_YOUR OBJECTIVE_
Every line of the data is to be transcribed as it stands.

_Collected data entries_
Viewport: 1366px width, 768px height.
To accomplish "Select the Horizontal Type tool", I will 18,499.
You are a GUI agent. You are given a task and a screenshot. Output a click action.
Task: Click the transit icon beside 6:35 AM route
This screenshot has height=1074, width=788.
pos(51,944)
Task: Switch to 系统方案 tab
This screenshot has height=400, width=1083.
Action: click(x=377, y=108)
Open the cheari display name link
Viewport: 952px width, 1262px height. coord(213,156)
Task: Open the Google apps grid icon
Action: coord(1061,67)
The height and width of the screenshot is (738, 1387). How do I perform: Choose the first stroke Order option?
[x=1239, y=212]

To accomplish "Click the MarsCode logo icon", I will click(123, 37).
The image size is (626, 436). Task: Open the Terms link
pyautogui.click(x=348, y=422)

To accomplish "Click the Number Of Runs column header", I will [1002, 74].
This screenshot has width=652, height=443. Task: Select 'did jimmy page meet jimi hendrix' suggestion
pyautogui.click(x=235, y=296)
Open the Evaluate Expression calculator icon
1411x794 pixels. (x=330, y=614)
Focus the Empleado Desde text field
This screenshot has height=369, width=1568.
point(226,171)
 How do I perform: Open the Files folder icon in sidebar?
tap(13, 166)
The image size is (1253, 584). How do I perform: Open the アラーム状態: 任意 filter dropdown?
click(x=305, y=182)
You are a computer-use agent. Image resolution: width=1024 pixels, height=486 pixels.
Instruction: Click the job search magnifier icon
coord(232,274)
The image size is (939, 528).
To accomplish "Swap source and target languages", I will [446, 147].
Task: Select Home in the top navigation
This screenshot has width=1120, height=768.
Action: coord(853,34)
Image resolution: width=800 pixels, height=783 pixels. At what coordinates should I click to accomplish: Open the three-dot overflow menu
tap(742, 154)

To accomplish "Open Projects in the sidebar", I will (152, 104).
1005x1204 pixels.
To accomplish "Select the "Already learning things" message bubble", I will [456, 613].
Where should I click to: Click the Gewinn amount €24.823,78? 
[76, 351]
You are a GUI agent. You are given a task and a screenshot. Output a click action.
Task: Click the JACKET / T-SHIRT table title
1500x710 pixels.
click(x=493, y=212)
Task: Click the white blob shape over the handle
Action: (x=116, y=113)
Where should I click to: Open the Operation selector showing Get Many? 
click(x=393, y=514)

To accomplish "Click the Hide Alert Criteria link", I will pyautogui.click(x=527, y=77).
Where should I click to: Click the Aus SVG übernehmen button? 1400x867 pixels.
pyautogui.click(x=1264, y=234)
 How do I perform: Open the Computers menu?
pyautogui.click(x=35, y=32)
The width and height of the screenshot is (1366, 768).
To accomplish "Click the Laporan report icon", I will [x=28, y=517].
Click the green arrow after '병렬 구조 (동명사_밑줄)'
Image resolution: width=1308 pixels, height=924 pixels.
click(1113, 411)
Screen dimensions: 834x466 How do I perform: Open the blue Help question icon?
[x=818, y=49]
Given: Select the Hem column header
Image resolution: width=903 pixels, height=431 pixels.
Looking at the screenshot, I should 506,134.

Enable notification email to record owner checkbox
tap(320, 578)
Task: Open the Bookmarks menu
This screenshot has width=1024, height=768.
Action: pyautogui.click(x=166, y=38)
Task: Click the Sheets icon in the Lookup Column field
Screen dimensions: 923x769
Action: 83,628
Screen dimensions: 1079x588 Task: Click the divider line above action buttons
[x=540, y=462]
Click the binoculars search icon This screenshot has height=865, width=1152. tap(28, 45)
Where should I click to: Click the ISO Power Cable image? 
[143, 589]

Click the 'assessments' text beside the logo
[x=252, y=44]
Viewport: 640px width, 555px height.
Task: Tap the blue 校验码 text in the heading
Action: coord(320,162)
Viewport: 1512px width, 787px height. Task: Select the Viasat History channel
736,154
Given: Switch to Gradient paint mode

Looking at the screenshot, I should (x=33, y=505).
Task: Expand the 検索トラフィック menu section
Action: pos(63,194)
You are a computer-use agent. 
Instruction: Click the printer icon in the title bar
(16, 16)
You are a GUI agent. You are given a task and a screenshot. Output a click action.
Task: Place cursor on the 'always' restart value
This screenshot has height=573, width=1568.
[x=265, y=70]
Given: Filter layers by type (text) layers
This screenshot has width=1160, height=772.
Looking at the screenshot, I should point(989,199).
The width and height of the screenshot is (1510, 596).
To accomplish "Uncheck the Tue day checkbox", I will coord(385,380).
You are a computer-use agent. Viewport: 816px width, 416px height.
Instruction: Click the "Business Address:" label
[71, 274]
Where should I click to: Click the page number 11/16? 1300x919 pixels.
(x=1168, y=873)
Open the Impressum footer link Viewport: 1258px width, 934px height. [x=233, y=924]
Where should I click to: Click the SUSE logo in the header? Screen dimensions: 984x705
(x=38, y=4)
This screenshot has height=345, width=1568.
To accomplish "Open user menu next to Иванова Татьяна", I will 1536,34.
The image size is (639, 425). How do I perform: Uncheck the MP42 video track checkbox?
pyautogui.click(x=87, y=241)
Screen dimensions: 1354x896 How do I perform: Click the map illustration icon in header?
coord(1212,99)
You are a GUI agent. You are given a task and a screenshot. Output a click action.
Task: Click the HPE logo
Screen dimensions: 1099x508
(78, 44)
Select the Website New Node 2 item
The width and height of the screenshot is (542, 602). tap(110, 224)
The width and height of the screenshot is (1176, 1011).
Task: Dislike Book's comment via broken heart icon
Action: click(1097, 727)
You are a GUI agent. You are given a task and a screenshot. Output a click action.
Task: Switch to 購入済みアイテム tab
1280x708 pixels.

_THE ANSWER_
Viewport: 1366px width, 768px height.
To accomplish "Select the Horizontal Type tool", I will 18,499.
You are a GUI agent. You are given a task and a screenshot. Output a click action.
Task: Click the transit icon beside 6:35 AM route
This screenshot has height=1074, width=788.
pos(51,944)
Task: Switch to 系统方案 tab
This screenshot has height=400, width=1083.
Action: click(x=377, y=108)
Open the cheari display name link
Viewport: 952px width, 1262px height. coord(213,156)
Task: Open the Google apps grid icon
Action: coord(1061,67)
The height and width of the screenshot is (738, 1387). How do I perform: Choose the first stroke Order option?
[x=1239, y=212]

To accomplish "Click the MarsCode logo icon", I will click(123, 37).
The image size is (626, 436). Task: Open the Terms link
pyautogui.click(x=348, y=422)

To accomplish "Click the Number Of Runs column header", I will [1002, 74].
This screenshot has width=652, height=443. Task: Select 'did jimmy page meet jimi hendrix' suggestion
pyautogui.click(x=235, y=296)
Open the Evaluate Expression calculator icon
1411x794 pixels. (x=330, y=614)
Focus the Empleado Desde text field
This screenshot has height=369, width=1568.
point(226,171)
 How do I perform: Open the Files folder icon in sidebar?
tap(13, 166)
The image size is (1253, 584). How do I perform: Open the アラーム状態: 任意 filter dropdown?
click(x=305, y=182)
You are a computer-use agent. Image resolution: width=1024 pixels, height=486 pixels.
Instruction: Click the job search magnifier icon
coord(232,274)
The image size is (939, 528).
To accomplish "Swap source and target languages", I will [446, 147].
Task: Select Home in the top navigation
This screenshot has width=1120, height=768.
Action: coord(853,34)
Image resolution: width=800 pixels, height=783 pixels. At what coordinates should I click to accomplish: Open the three-dot overflow menu
tap(742, 154)

To accomplish "Open Projects in the sidebar", I will (152, 104).
1005x1204 pixels.
To accomplish "Select the "Already learning things" message bubble", I will [456, 613].
Where should I click to: Click the Gewinn amount €24.823,78? 
[76, 351]
You are a GUI agent. You are given a task and a screenshot. Output a click action.
Task: Click the JACKET / T-SHIRT table title
1500x710 pixels.
click(x=493, y=212)
Task: Click the white blob shape over the handle
Action: (x=116, y=113)
Where should I click to: Open the Operation selector showing Get Many? 
click(x=393, y=514)

To accomplish "Click the Hide Alert Criteria link", I will pyautogui.click(x=527, y=77).
Where should I click to: Click the Aus SVG übernehmen button? 1400x867 pixels.
pyautogui.click(x=1264, y=234)
 How do I perform: Open the Computers menu?
pyautogui.click(x=35, y=32)
The width and height of the screenshot is (1366, 768).
To accomplish "Click the Laporan report icon", I will [x=28, y=517].
Click the green arrow after '병렬 구조 (동명사_밑줄)'
Image resolution: width=1308 pixels, height=924 pixels.
click(1113, 411)
Screen dimensions: 834x466 How do I perform: Open the blue Help question icon?
[x=818, y=49]
Given: Select the Hem column header
Image resolution: width=903 pixels, height=431 pixels.
Looking at the screenshot, I should 506,134.

Enable notification email to record owner checkbox
tap(320, 578)
Task: Open the Bookmarks menu
This screenshot has width=1024, height=768.
Action: pyautogui.click(x=166, y=38)
Task: Click the Sheets icon in the Lookup Column field
Screen dimensions: 923x769
Action: 83,628
Screen dimensions: 1079x588 Task: Click the divider line above action buttons
[x=540, y=462]
Click the binoculars search icon This screenshot has height=865, width=1152. tap(28, 45)
Where should I click to: Click the ISO Power Cable image? 
[143, 589]

Click the 'assessments' text beside the logo
[x=252, y=44]
Viewport: 640px width, 555px height.
Task: Tap the blue 校验码 text in the heading
Action: coord(320,162)
Viewport: 1512px width, 787px height. Task: Select the Viasat History channel
736,154
Given: Switch to Gradient paint mode

Looking at the screenshot, I should (x=33, y=505).
Task: Expand the 検索トラフィック menu section
Action: pos(63,194)
You are a computer-use agent. 
Instruction: Click the printer icon in the title bar
(16, 16)
You are a GUI agent. You are given a task and a screenshot. Output a click action.
Task: Place cursor on the 'always' restart value
This screenshot has height=573, width=1568.
[x=265, y=70]
Given: Filter layers by type (text) layers
This screenshot has width=1160, height=772.
Looking at the screenshot, I should point(989,199).
The width and height of the screenshot is (1510, 596).
To accomplish "Uncheck the Tue day checkbox", I will coord(385,380).
You are a computer-use agent. Viewport: 816px width, 416px height.
Instruction: Click the "Business Address:" label
[71, 274]
Where should I click to: Click the page number 11/16? 1300x919 pixels.
(x=1168, y=873)
Open the Impressum footer link Viewport: 1258px width, 934px height. [x=233, y=924]
Where should I click to: Click the SUSE logo in the header? Screen dimensions: 984x705
(x=38, y=4)
This screenshot has height=345, width=1568.
To accomplish "Open user menu next to Иванова Татьяна", I will 1536,34.
The image size is (639, 425). How do I perform: Uncheck the MP42 video track checkbox?
pyautogui.click(x=87, y=241)
Screen dimensions: 1354x896 How do I perform: Click the map illustration icon in header?
coord(1212,99)
You are a GUI agent. You are given a task and a screenshot. Output a click action.
Task: Click the HPE logo
Screen dimensions: 1099x508
(78, 44)
Select the Website New Node 2 item
The width and height of the screenshot is (542, 602). tap(110, 224)
The width and height of the screenshot is (1176, 1011).
Task: Dislike Book's comment via broken heart icon
Action: click(1097, 727)
You are a GUI agent. You are given a task and a screenshot. Output a click action.
Task: Switch to 購入済みアイテム tab
1280x708 pixels.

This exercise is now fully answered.